▸ Task prompt: Beginning with the first line of the data below, extract each line up to and including the one containing "Given: Open Steve H.McFly's profile avatar". Copy them exactly and add nothing.

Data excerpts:
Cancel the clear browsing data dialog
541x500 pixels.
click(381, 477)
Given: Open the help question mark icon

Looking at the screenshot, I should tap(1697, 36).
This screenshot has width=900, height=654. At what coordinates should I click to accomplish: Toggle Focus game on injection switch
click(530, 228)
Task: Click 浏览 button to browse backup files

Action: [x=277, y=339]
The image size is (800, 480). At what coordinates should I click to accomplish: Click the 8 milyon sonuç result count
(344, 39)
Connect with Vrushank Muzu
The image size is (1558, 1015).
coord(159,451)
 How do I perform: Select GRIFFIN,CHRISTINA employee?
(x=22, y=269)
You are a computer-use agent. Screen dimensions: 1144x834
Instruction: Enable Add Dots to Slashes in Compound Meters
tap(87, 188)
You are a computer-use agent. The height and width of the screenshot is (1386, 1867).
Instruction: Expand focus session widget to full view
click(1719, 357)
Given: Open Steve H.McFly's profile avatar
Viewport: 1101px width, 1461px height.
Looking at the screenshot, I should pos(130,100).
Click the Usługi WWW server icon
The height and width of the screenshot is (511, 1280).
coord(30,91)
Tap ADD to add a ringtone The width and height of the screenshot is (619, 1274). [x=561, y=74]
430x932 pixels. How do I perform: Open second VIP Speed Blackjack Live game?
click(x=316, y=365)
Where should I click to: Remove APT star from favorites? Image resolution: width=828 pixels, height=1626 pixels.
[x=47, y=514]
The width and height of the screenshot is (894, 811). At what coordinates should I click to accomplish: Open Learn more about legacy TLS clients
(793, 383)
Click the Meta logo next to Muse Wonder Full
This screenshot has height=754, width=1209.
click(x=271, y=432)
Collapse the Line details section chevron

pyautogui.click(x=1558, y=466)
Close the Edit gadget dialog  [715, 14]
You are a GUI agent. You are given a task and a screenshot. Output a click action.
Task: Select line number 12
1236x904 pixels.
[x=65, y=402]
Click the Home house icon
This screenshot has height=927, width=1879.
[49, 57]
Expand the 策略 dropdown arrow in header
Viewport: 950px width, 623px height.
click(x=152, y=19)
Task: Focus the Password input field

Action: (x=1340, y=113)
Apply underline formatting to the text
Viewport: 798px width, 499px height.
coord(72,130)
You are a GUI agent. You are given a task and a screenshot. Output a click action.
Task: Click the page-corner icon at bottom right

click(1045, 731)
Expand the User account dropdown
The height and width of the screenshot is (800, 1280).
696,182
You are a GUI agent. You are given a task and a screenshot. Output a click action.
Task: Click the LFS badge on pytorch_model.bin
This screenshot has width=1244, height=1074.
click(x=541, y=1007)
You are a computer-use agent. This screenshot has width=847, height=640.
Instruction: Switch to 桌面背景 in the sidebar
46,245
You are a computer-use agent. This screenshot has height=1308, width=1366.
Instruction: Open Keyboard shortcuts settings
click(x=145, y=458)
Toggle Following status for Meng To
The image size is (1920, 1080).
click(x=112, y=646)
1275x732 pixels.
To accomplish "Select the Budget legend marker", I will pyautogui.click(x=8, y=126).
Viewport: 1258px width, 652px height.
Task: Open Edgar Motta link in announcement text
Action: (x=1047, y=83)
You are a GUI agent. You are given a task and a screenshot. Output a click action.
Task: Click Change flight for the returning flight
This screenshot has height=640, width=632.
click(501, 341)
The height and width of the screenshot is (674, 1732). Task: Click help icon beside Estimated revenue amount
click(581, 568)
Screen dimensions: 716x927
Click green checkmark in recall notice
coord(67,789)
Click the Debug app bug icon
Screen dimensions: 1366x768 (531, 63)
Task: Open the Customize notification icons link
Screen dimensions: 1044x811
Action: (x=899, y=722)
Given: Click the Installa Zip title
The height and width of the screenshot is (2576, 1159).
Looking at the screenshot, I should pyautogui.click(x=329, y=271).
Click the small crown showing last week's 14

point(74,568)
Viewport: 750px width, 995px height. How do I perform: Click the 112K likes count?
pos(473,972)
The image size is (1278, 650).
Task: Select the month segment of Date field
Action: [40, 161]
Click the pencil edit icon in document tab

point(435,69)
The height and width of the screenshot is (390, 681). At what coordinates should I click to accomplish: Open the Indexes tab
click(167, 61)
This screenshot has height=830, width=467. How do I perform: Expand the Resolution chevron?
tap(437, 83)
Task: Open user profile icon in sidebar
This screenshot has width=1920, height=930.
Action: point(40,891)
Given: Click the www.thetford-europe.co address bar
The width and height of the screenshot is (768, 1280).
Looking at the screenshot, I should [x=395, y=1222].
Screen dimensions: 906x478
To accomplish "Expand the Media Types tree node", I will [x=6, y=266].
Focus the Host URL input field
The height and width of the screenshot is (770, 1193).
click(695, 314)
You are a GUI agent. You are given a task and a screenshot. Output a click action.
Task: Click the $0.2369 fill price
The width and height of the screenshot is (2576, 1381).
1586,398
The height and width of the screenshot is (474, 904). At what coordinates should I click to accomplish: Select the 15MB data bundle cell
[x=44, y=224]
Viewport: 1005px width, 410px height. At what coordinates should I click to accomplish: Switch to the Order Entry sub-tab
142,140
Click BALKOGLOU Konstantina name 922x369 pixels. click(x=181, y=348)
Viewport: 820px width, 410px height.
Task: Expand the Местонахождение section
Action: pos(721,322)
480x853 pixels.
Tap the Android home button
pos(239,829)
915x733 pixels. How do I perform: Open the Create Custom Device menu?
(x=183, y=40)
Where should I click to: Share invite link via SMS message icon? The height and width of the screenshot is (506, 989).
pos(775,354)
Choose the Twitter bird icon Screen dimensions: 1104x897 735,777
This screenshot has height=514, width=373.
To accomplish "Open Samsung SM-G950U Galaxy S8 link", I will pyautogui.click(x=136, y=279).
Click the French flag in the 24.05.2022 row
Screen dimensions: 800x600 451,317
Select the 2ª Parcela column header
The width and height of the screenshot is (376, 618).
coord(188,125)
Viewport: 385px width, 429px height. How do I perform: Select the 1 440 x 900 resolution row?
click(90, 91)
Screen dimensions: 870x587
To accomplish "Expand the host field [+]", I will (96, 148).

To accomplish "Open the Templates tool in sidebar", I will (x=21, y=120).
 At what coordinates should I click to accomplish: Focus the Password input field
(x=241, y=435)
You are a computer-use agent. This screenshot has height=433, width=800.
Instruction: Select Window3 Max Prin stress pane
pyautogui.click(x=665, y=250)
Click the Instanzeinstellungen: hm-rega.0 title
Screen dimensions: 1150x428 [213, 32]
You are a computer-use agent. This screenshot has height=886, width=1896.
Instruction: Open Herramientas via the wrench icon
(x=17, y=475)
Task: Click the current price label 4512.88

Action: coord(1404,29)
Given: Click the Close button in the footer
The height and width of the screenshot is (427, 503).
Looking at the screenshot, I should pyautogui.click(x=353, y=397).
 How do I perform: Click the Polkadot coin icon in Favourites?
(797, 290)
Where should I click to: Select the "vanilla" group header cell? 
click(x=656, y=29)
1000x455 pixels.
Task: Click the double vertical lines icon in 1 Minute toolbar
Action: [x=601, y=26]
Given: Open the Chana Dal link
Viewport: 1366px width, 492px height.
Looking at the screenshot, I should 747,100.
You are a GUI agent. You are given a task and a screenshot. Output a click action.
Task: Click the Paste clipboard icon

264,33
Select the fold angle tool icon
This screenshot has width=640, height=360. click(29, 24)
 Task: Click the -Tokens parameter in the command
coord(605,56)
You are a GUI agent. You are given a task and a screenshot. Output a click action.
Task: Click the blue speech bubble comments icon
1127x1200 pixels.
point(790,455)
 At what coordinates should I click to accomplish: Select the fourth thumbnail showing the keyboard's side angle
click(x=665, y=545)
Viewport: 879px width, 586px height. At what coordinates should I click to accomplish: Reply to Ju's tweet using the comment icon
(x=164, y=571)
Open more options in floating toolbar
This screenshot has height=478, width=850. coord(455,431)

▸ Output below:
Cancel the clear browsing data dialog
541x500 pixels.
click(381, 477)
Given: Open the help question mark icon

Looking at the screenshot, I should tap(1697, 36).
This screenshot has width=900, height=654. At what coordinates should I click to accomplish: Toggle Focus game on injection switch
click(530, 228)
Task: Click 浏览 button to browse backup files

Action: [x=277, y=339]
The image size is (800, 480). At what coordinates should I click to accomplish: Click the 8 milyon sonuç result count
(344, 39)
Connect with Vrushank Muzu
The image size is (1558, 1015).
coord(159,451)
 How do I perform: Select GRIFFIN,CHRISTINA employee?
(x=22, y=269)
You are a computer-use agent. Screen dimensions: 1144x834
Instruction: Enable Add Dots to Slashes in Compound Meters
tap(87, 188)
You are a computer-use agent. The height and width of the screenshot is (1386, 1867).
Instruction: Expand focus session widget to full view
click(1719, 357)
Given: Open Steve H.McFly's profile avatar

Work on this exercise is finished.